* Task instructions:
Retyping should cover only the lines from the one containing "Click the back arrow in sidebar" through the final line of the records, with pictures omitted.

* Record excerpts:
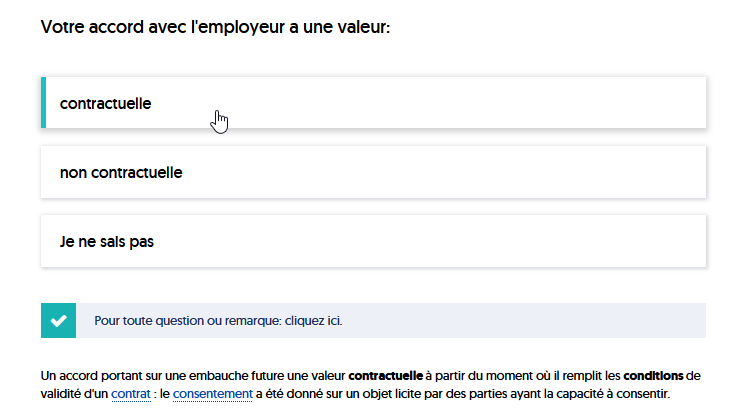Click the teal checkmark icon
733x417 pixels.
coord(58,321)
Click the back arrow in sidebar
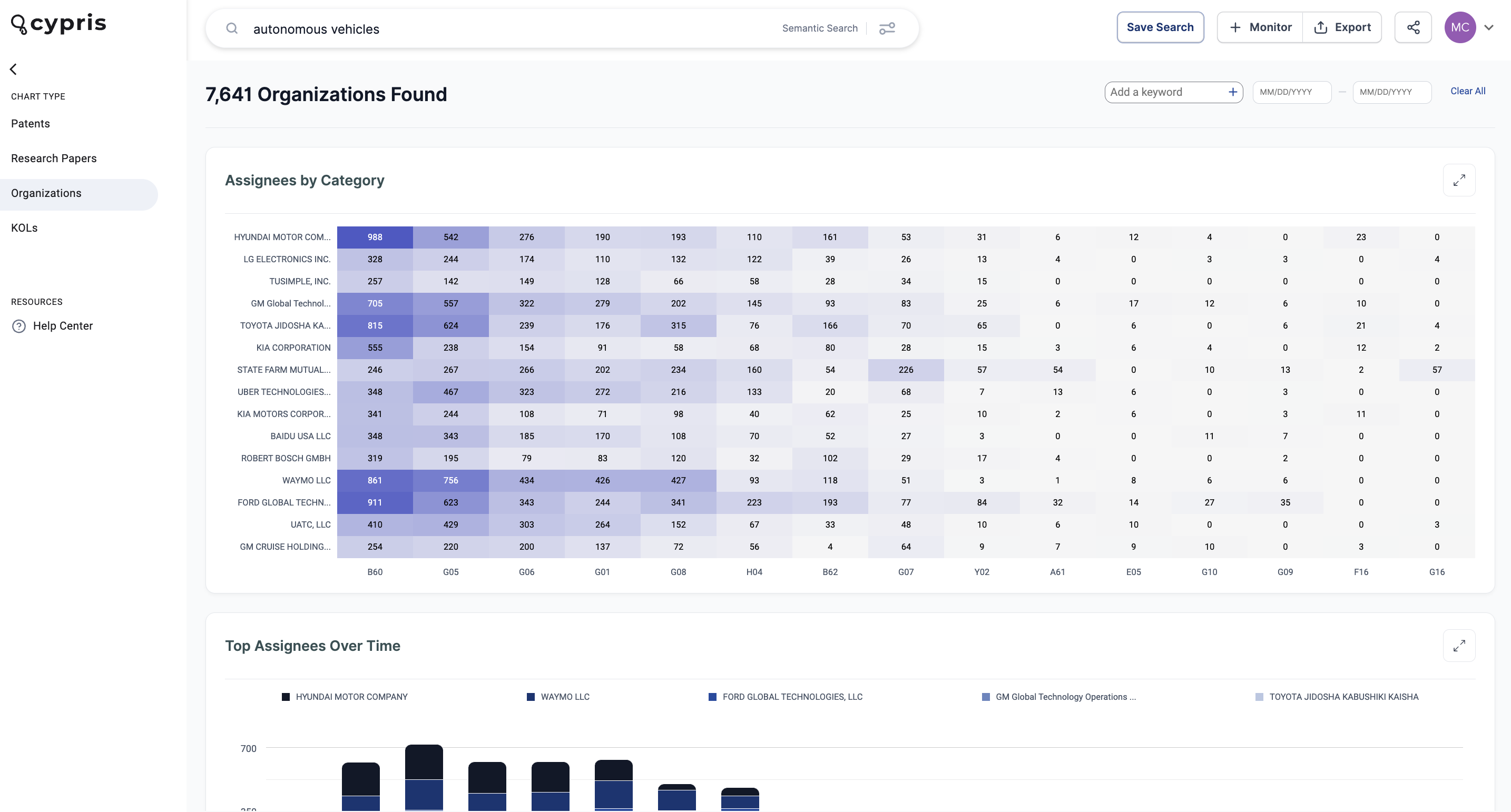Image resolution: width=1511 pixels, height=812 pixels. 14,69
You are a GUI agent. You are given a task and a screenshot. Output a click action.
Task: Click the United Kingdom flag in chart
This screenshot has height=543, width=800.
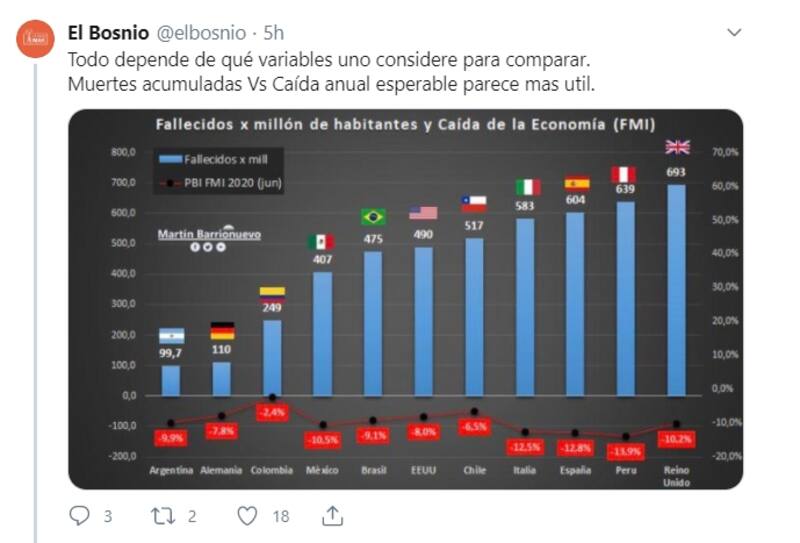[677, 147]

* Answer to this problem:
Click the back arrow in sidebar
Image resolution: width=1511 pixels, height=812 pixels. 14,69
You are a GUI agent. You are given a task and a screenshot. Output a click action.
Task: Click the United Kingdom flag in chart
This screenshot has height=543, width=800.
[677, 147]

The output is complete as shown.